• _The task_
Say how many lines in the records contain the string "Expand", giving the number by itself.

(Collected data)

──────────

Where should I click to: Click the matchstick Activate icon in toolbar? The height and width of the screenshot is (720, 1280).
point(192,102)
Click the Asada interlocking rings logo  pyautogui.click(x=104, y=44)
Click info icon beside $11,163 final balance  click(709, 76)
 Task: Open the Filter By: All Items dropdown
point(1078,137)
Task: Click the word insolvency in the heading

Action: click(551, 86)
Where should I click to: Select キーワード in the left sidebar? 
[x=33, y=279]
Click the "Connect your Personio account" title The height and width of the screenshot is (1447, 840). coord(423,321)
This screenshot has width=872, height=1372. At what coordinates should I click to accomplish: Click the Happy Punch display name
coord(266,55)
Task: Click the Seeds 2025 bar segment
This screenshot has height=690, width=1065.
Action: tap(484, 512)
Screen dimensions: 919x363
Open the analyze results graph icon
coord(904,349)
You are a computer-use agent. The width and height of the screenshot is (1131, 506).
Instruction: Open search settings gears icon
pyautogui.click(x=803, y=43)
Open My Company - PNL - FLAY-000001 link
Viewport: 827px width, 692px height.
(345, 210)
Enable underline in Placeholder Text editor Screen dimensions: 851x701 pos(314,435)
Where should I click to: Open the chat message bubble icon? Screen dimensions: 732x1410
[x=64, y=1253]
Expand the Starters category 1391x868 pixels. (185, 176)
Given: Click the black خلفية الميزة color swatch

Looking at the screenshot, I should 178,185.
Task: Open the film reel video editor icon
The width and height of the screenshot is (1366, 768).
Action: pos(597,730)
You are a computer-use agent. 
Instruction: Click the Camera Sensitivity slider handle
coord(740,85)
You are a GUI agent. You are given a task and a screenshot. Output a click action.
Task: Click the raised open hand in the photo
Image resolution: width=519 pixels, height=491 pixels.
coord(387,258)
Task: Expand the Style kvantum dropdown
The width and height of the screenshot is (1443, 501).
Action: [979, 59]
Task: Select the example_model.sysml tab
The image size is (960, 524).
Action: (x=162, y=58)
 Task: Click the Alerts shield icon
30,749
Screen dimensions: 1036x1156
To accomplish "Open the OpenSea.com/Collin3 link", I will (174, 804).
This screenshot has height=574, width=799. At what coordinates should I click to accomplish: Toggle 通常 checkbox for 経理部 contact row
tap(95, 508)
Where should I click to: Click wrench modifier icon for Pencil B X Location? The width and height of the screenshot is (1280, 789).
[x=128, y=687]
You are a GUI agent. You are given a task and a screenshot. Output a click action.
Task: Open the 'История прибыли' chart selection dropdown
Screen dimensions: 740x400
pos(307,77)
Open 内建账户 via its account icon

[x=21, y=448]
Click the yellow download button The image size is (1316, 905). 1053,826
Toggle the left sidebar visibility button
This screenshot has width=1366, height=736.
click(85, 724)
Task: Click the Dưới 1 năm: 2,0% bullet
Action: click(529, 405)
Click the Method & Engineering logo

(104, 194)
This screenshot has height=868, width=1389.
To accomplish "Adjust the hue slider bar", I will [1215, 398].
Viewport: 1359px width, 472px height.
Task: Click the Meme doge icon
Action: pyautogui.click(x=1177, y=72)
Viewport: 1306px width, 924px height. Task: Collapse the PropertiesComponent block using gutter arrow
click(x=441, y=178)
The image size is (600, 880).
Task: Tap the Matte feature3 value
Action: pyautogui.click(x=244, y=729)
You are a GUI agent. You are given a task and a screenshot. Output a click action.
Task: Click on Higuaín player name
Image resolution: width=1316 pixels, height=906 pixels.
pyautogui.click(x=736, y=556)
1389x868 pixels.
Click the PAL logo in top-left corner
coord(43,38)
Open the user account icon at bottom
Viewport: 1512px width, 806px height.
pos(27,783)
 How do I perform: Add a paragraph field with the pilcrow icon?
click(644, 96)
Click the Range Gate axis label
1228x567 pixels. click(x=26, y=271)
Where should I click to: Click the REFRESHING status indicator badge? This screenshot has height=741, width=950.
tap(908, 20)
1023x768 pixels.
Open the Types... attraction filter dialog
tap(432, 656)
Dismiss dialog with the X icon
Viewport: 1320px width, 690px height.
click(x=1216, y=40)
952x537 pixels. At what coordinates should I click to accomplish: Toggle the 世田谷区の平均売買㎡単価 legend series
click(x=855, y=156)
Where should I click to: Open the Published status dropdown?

──────────

• _Final answer_
2